## SOURCE TEXT
>>>>>
Title: Optimizing attention for modern hardware

Abstract: Attention, as a core layer of the ubiquitous Transformer architecture, is the bottleneck for large language models and long-context applications. FlashAttention pioneered an approach to speed up attention on GPUs by minimizing memory reads/writes. We describe recent advances in this area, including optimizations for Hopper GPUs. exploiting asynchrony of the Tensor Cores and TMA to (1) overlap overall computation and data movement via warp-specialization and (2) interleave block-wise matmul and softmax operations, and (3) block quantization and incoherent processing that leverages hardware support for FP8 low-precision. This allows us to reach up to 85% of theoretical max TFLOPS. We will then cover advanced techniques and optimization for inference, such as persistent kernels, load balancing, GQA packing. Finally we examine new attention variants designed specifically for inference efficiency and test-time compute.

Bio: Tri Dao is an Assistant Professor at Princeton University and chief scientist of Together AI. He completed his PhD in Computer Science at Stanford. He works at the intersection of machine learning and systems, and his research interests include hardware-efficient algorithms and sequence models with long-range memory. His work has received the COLM 2024 Outstanding paper award and ICML 2022 Outstanding paper runner-up award.
<<<<<
## AVAILABLE DATA
>>>>>
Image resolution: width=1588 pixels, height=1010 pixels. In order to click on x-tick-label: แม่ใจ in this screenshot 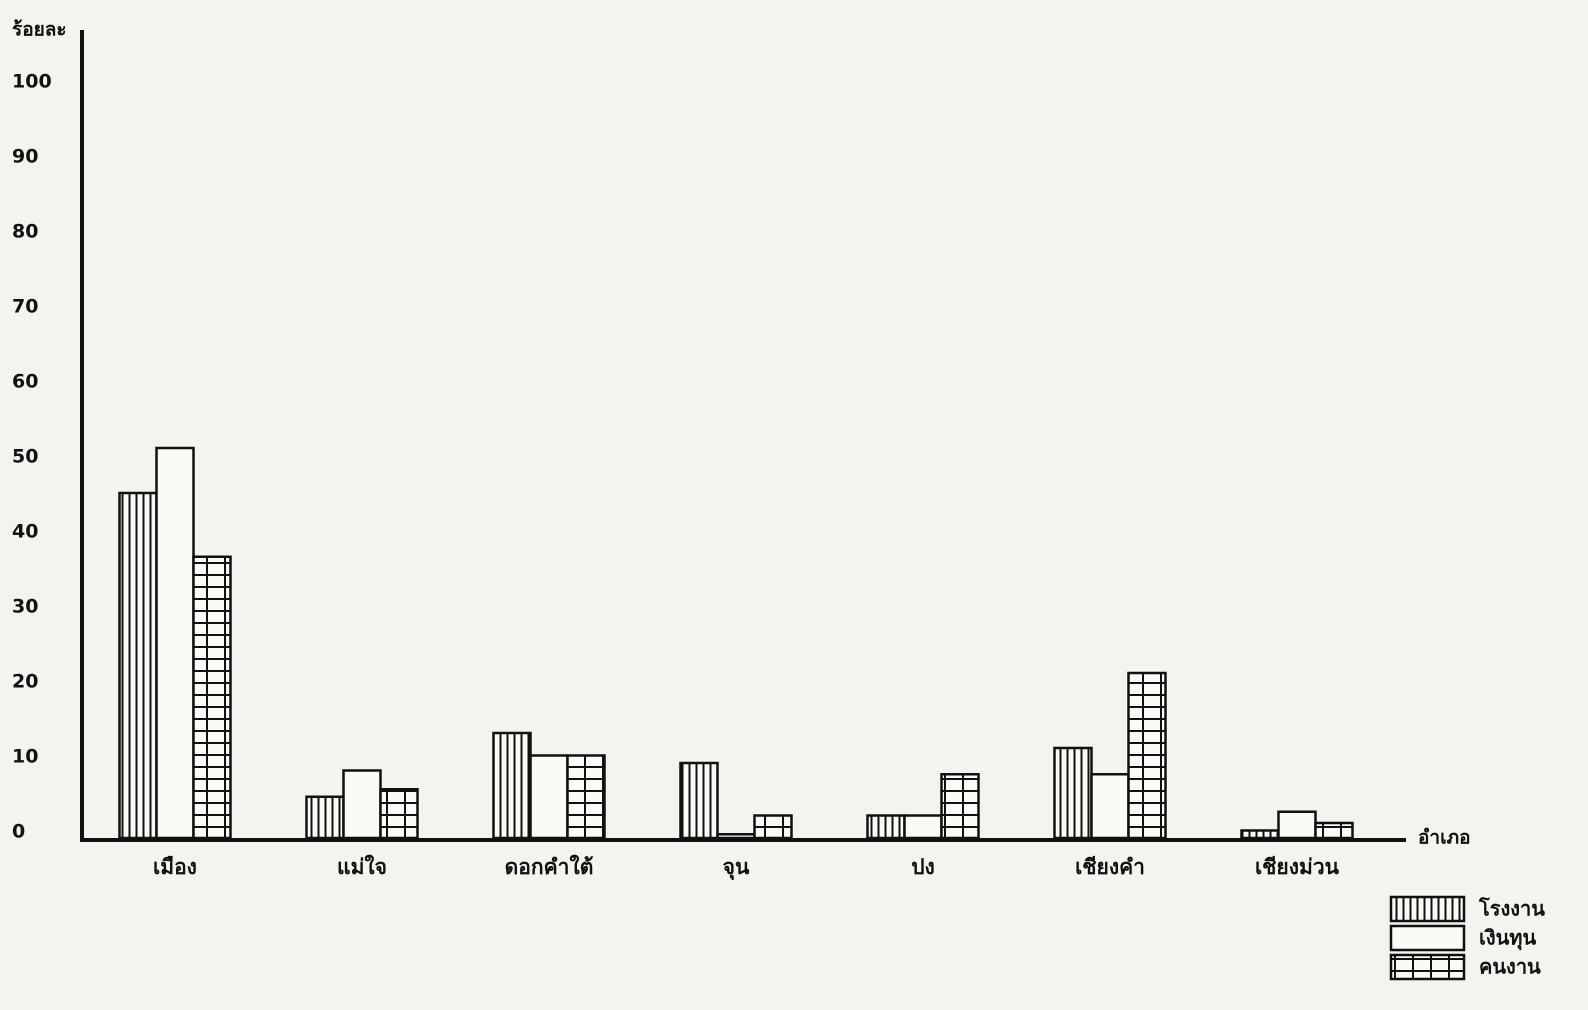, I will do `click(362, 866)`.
<<<<<
>>>>>
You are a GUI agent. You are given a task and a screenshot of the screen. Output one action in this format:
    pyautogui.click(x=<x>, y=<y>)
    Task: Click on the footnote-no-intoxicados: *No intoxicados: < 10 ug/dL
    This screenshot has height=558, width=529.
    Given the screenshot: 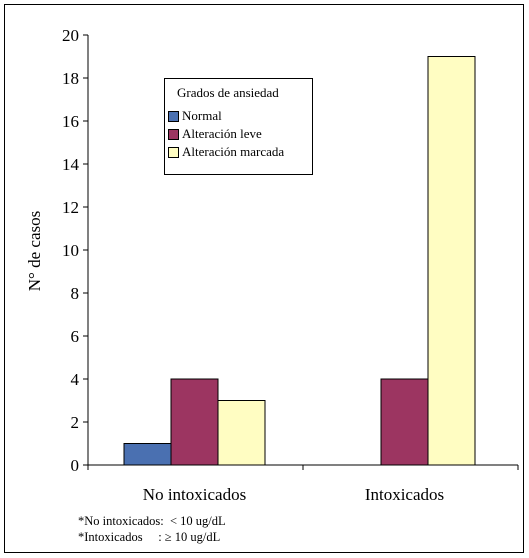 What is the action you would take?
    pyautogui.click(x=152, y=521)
<<<<<
## CHECK YOUR UNDERSTANDING
• A. The text on optimizing attention names several techniques and optimizations for inference. List them.
• B. Using the text on optimizing attention, decide whether each statement agrees with it:
(i) Tri Dao completed his PhD at Princeton University.
(ii) The described work reaches up to 85% of theoretical max TFLOPS.
(iii) FlashAttention speeds up attention on GPUs by minimizing memory reads/writes.

## ACTIVITY ANSWERS
• A.
- Persistent kernels
- Load balancing
- GQA packing

• B.
(i) No: "He completed his PhD in Computer Science at Stanford."
(ii) Yes: "This allows us to reach up to 85% of theoretical max TFLOPS."
(iii) Yes: "FlashAttention pioneered an approach to speed up attention on GPUs by minimizing memory reads/writes."